Герцог мстительно усмехнулся, прошел к одной из бочек и, сбросив с запястий надоевшие путы, вытащил из-под крышки огромное светло-зеленое моченое яблоко. После, устроившись со всем доступным удобством на необычном арестантском ложе, Харн вонзил крепкие зубы в свою добычу и задумался. Как он слышал краем уха, совет будет только на закате, и, значит, у него есть несколько часов на спокойное осмысление всего, что он успел заметить и услышать. И хотя герцог предпочел бы обсудить сделанные наблюдения и предварительные выводы с тенью, в чью наблюдательность и разумность уже успел совершенно уверовать, в этот раз придется обходиться без нее.
Глухое раздражение, клокотавшее где-то глубоко в груди при воспоминании о смиренно плетущейся за долговязым целителем мальчишеской фигурке, внезапно вскипело неистовым гневом, и охваченный непреодолимым желанием бежать следом за ними Хатгерн вмиг забыл и о яблоке, и об осторожности.
– Проклятье! – яростно взрыкнул герцог, сообразив вдруг, насколько неблагородно и жестоко вел себя с Таэльминой с первой же минуты знакомства.
А заодно и со всеми ее подругами по несчастью.
Вместо того чтобы проникнуться состраданием к ни в чем не повинным девушкам, предложенным проигравшими войну соседями в качестве залога и гарантии мира, поспешил решить их судьбу, предложив в младшие жены своим преданным друзьям и соратникам. Ни на минуту не задумавшись, какими бедами может обернуться его непродуманное решение. И для девиц, и для друзей. Да он и самому себе выбирал женщину, с которой положено делить радости и печали, вовсе не сердцем, а умом, как тогда казалось, по тщательно продуманному плану.
Лишь теперь стало предельно ясно, план и действительно был… но придумал его вовсе не Хатгерн. Сам герцог Крисдано всего лишь покорно шел по тропе, проложенной для него хитроумными интриганами. И если бы тень не оказалась так честна и предусмотрительна, для него все уже закончилась бы. Причем вовсе не здесь и не сейчас.

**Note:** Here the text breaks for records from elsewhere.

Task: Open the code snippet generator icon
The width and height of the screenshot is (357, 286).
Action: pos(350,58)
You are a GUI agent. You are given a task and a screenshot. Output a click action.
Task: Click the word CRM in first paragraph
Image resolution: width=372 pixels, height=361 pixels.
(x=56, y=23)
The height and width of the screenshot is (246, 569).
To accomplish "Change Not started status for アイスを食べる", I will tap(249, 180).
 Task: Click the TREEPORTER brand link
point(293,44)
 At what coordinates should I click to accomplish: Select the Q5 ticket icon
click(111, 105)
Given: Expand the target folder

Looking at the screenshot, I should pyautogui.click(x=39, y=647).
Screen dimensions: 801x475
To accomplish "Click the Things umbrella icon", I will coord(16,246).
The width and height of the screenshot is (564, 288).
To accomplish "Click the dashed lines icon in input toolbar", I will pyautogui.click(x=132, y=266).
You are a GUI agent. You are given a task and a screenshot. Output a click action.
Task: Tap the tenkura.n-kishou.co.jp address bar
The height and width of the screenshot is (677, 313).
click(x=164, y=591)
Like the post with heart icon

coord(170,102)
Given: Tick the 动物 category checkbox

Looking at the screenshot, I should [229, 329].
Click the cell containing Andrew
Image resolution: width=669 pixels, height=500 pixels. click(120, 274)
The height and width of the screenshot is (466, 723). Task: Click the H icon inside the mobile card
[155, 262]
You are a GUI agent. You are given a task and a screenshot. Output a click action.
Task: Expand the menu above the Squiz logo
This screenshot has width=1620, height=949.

«Харн, – возникло вдруг перед мысленным взором герцога хмурое лицо Вардина, преданного и многократно проверенного друга, – мне не нравится этот план! С какой стати ты вдруг начал поступать так, как ждут от тебя Люфрен и Юверсано? Почему не соберешь нас на совет, как бывало, а решаешь все с советником и Регорсом?»
«Дураком был доверчивым, потому так и делал, – смешанный с досадой стыд окрасил яркими пятнами скулы Хатгерна, – и нет мне прощения…»
Он уже почти вслух бормотал свои покаянные признания, когда запястье вдруг резко стянуло невидимой ловчей петлей. Острая, словно от удара кинжала боль мигом вырвала сознание из плена странного наваждения, заставлявшего каяться перед самим собой в тех заблуждениях и ошибках, которые он очень не скоро признал бы по собственному желанию.
Харн дернул вверх рукав рубахи и ошеломленно уставился на тревожно перемигивающиеся разноцветными огоньками камни соединявшего их с Таэльминой браслета, начиная понимать, какое чудо заставило его сбросить с разума неодолимые путы чужой воли.
– Ну, как ты тут? – Дверь подвала распахнулась, и на пороге возник ехидно ухмыляющийся Кранд.
– Хорошо, – с усмешкой сообщил Хатгерн, в доказательство смачно откусывая большой кусок позабытого было яблока.
– А сказать мне ничего не хочешь? – нахмурился не поверивший ему старшина и получил в ответ полный искреннего недоумения взгляд.
Он явно хотел сказать пленнику что-то еще, но неподалеку раздался истошный вопль, в котором герцог опознал голос Меркелоса, а затем и встревоженные крики поселян. Старшина развернулся и опрометью бросился туда, не заперев за собой дверь.
– Никогда не поверю, будто ты сделал это случайно, – ехидно бросил вслед ему Харн и, вспомнив про браслет, снова отодвинул рукав.
Теперь артефакт сидел на запястье свободно, герцог даже покрутил его туда-сюда, зато ритуальные брачные узоры на коже как будто слегка выцвели. Несколько секунд Хатгерн изучал незамысловатые завитки, все сильнее проникаясь сознанием неизбежности их потери. И неожиданно для него самого возможность вновь оказаться холостым и свободным, словно ветер, человеком отозвалась в душе глухим протестом.
Харн не смог бы сейчас разумно объяснить, почему так неприятна ему сама мысль о том моменте, когда узоры пропадут совсем и Таэльмина больше не будет его младшей женой, ведь браслеты никуда не исчезают, а, наоборот, начинают проявлять свою силу. В конце концов, именно свобода была наградой лаэйре за выполнение работы!